(Element and text position data)
▬▬▬

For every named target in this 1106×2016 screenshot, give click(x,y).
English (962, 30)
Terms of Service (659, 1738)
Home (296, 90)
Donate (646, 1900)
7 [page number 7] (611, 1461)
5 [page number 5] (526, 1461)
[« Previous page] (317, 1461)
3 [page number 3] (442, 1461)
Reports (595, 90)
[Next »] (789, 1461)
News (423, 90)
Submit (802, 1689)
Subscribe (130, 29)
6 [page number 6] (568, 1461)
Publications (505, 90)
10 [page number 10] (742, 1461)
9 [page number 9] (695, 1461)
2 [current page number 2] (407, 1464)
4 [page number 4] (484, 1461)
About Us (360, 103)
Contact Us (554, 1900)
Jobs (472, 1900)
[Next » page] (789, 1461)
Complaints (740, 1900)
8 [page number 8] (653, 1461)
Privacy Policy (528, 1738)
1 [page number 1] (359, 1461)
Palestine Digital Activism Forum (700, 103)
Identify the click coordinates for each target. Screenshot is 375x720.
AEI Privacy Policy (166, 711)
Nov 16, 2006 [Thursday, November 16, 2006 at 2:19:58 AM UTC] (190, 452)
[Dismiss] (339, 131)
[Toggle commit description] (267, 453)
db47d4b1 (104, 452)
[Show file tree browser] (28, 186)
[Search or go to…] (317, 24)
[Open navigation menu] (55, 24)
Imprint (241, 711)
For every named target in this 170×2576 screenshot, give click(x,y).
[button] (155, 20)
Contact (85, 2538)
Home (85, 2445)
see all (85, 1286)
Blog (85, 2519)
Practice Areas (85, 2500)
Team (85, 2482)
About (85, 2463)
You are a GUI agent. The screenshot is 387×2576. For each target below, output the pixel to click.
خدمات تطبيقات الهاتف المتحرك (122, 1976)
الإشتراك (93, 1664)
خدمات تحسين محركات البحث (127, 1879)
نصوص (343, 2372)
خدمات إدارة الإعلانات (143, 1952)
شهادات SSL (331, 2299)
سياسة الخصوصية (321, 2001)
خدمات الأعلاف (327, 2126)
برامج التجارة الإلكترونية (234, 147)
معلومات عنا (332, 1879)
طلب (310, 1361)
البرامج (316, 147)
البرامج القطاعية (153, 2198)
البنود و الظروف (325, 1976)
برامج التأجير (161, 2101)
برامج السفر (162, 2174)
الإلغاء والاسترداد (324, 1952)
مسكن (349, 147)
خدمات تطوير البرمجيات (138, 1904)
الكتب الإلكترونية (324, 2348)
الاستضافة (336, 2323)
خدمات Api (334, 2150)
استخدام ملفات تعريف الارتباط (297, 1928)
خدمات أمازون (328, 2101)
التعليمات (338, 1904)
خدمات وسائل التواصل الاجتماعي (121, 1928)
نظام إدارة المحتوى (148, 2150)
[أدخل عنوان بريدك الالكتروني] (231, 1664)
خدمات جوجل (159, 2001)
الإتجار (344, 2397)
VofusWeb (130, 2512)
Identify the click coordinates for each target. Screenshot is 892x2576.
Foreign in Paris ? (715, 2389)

▬▬▬

### What is asked
Copy out the entire listing above line by line, keeping every character unchanged.

### Solution to the problem
For every named target in this 1106×2016 screenshot, give click(x,y).
English (962, 30)
Terms of Service (659, 1738)
Home (296, 90)
Donate (646, 1900)
7 [page number 7] (611, 1461)
5 [page number 5] (526, 1461)
[« Previous page] (317, 1461)
3 [page number 3] (442, 1461)
Reports (595, 90)
[Next »] (789, 1461)
News (423, 90)
Submit (802, 1689)
Subscribe (130, 29)
6 [page number 6] (568, 1461)
Publications (505, 90)
10 [page number 10] (742, 1461)
9 [page number 9] (695, 1461)
2 [current page number 2] (407, 1464)
4 [page number 4] (484, 1461)
About Us (360, 103)
Contact Us (554, 1900)
Jobs (472, 1900)
[Next » page] (789, 1461)
Complaints (740, 1900)
8 [page number 8] (653, 1461)
Privacy Policy (528, 1738)
1 [page number 1] (359, 1461)
Palestine Digital Activism Forum (700, 103)
Identify the click coordinates for each target. Screenshot is 375x720.
AEI Privacy Policy (166, 711)
Nov 16, 2006 [Thursday, November 16, 2006 at 2:19:58 AM UTC] (190, 452)
[Dismiss] (339, 131)
[Toggle commit description] (267, 453)
db47d4b1 (104, 452)
[Show file tree browser] (28, 186)
[Search or go to…] (317, 24)
[Open navigation menu] (55, 24)
Imprint (241, 711)
For every named target in this 170×2576 screenshot, give click(x,y).
[button] (155, 20)
Contact (85, 2538)
Home (85, 2445)
see all (85, 1286)
Blog (85, 2519)
Practice Areas (85, 2500)
Team (85, 2482)
About (85, 2463)
You are a GUI agent. The screenshot is 387×2576. For each target below, output the pixel to click.
خدمات تطبيقات الهاتف المتحرك (122, 1976)
الإشتراك (93, 1664)
خدمات تحسين محركات البحث (127, 1879)
نصوص (343, 2372)
خدمات إدارة الإعلانات (143, 1952)
شهادات SSL (331, 2299)
سياسة الخصوصية (321, 2001)
خدمات الأعلاف (327, 2126)
برامج التجارة الإلكترونية (234, 147)
معلومات عنا (332, 1879)
طلب (310, 1361)
البرامج (316, 147)
البرامج القطاعية (153, 2198)
البنود و الظروف (325, 1976)
برامج التأجير (161, 2101)
برامج السفر (162, 2174)
الإلغاء والاسترداد (324, 1952)
مسكن (349, 147)
خدمات تطوير البرمجيات (138, 1904)
الكتب الإلكترونية (324, 2348)
الاستضافة (336, 2323)
خدمات Api (334, 2150)
استخدام ملفات تعريف الارتباط (297, 1928)
خدمات أمازون (328, 2101)
التعليمات (338, 1904)
خدمات وسائل التواصل الاجتماعي (121, 1928)
نظام إدارة المحتوى (148, 2150)
[أدخل عنوان بريدك الالكتروني] (231, 1664)
خدمات جوجل (159, 2001)
الإتجار (344, 2397)
VofusWeb (130, 2512)
Identify the click coordinates for each target. Screenshot is 892x2576.
Foreign in Paris ? (715, 2389)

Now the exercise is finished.